Consumer leases have a few drawbacks, both compared to purchasing a vehicle on its own and to commercial leases.
First of all, they tend to have fixed lease terms, usually ranging from two to four years. You’re generally required to hang onto the vehicle for that time and usually have to give it up after the period elapses, unless you want to then purchase it or sign another lease for it.
Another consideration is mileage limits. Leases, in general, often have mileage limits, and that’s true of both retail and commercial leases. However, retail leases tend to have lower mileage limits because they’re aimed at the typical retail consumer. Someone who primarily uses their vehicle to commute to and from work, to drive on errands, and maybe the occasional trip to a nearby city is going to stay within the limits. On the other hand, if you’re a working fleet and your drivers or reps are heading all over the city every day, having a cap of 10,000 miles per year can put a serious damper on the ability to travel.
When you hand a vehicle back, any additional mileage, as well as undue wear and tear, is evaluated. If excessive use is found, you’re often liable for a penalty payment.
All About Commercial Leases
Commercial leases, also called fleet leases or corporate leases, are a different kind of lease. To make things more complicated, there are also two kinds of fleet leases.
The first is the open-ended lease. Open-ended leases are not fixed term. You lease a vehicle and you use it to whatever extent you need to, for however long you need to. When you no longer need the vehicle, you return it, and its condition, mileage, and other factors are evaluated. A fair market value is assessed, and that’s that.
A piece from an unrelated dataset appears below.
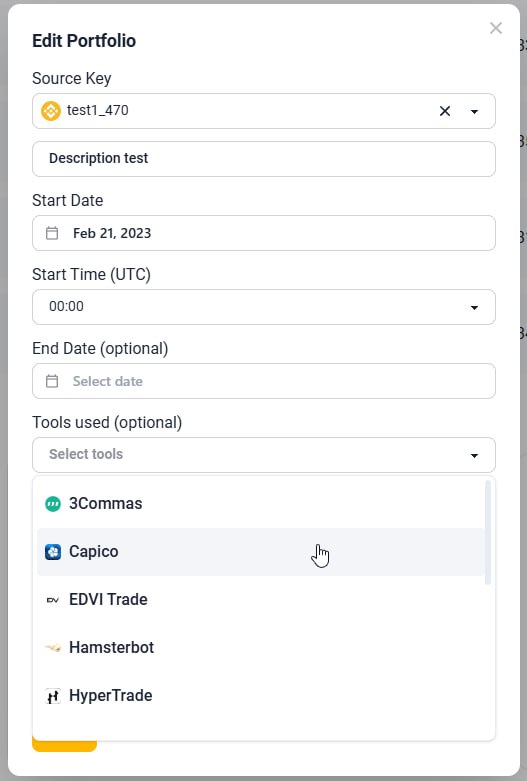Click the Binance icon beside test1_470

(x=51, y=111)
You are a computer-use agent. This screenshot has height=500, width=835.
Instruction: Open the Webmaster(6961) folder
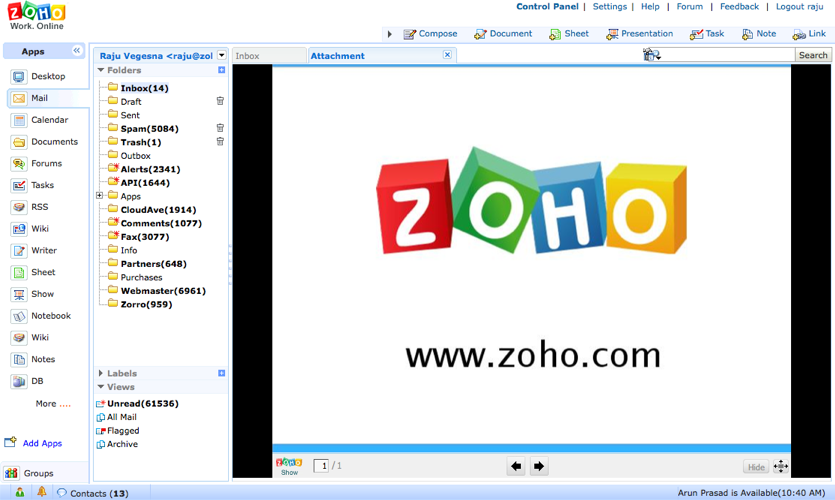pyautogui.click(x=162, y=291)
Closed-ended leases, meanwhile, are a lot more like retail leases. The difference is that all of their terms tend to be more open and geared towards, well, fleet usage. You’re expecting to use the vehicle more frequently and for more miles, so the caps are higher.
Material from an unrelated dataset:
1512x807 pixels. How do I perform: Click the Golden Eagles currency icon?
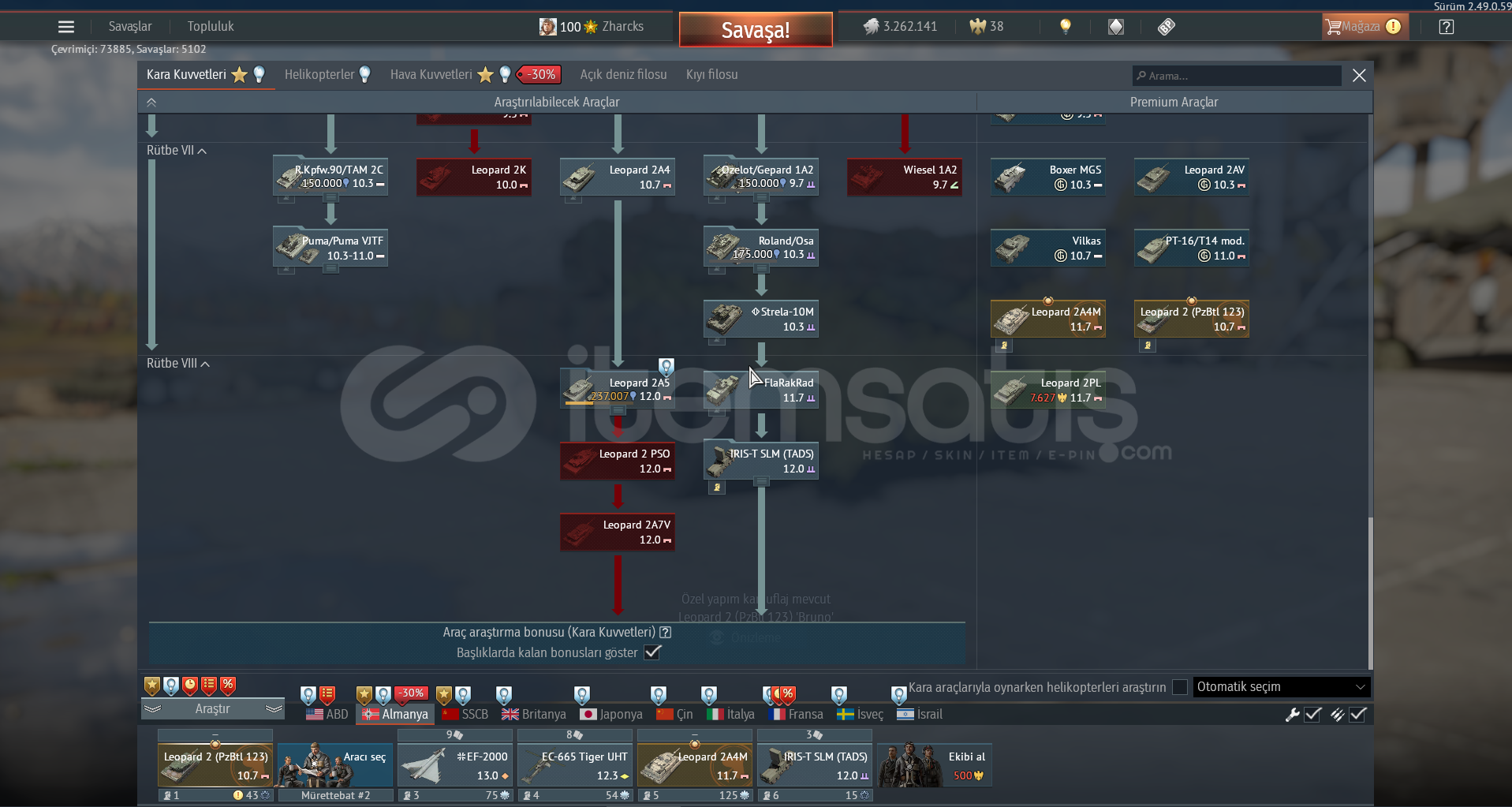pyautogui.click(x=977, y=27)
Fleet leases differ as well by who writes and finances them. They are generally written by fleet leasing companies who deal specifically with fleets and don’t handle consumer leases. They are also often financed by a bank or an affiliated monetary firm, but with the expectation that the fleet leasing company will manage the details.
There are a few differences that are worth pointing out for fleet leases compared to consumer leases.
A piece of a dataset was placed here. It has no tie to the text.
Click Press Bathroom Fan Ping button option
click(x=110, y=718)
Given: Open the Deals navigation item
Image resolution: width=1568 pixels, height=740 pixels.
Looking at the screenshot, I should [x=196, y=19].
For one thing, you generally don’t have to put a down payment on a fleet lease. Retail leases generally require some portion of the value of the vehicle up-front as a down payment due at signing. Commercial leases do not.
A big reason for this is because commercial leases also often roll together numerous vehicles. The lease itself is a single entity that encompasses more than one vehicle, and vehicles can be added and removed from it, adjusting terms and pricing depending on what comes and goes.
Down payments for retail leases are a measure of intent and a sort of security deposit. They help prevent exploitation of leases from people who would simply take a vehicle and run. Since fleet leases are more serious ongoing relationships, something as small as a down payment isn’t really necessary.
Mileage limits are also an important difference. In fleet leasing, the expectation is that the vehicles will see a lot of use, possibly even national-scale long-haul trucking. Putting a cap on mileage only serves to make fleets look for a different leasing company. If a fleet lease has a mileage limit, it’s usually a closed-ended lease, and the mileage limit is so high that it is nearly impossible to reach anyway, so it’s functionally unlimited.
There are other differences as well, but we can more directly compare them if we go factor by factor.
Comparing Retail and Fleet Leases Directly
Now let’s run down some of the other important elements you’ll need to consider with leasing and discuss which option is more likely to be better.
Billing and Paperwork
First up is simply the administration of leases.
Retail leases are individual vehicle deals. If a person wants to lease a second car, they generally have to sign a second lease with a new down payment, new terms, new deals, the whole nine yards. That’s fine for one lease, or maybe two for a family that needs two vehicles, but it can quickly get out of hand if you’re trying to lease half a dozen, a dozen, or more vehicles for a citywide service.
A fleet has a lot of moving parts, and there are fleet management platforms available to help bear a lot of the burden. The problem is that there aren’t really easy ways to manage a flurry of disparate leases. You end up having to handle the paperwork of multiple contracts, possibly with multiple services and multiple providers and dealerships, and keep track of which vehicles have which limitations and which are nearing their limits.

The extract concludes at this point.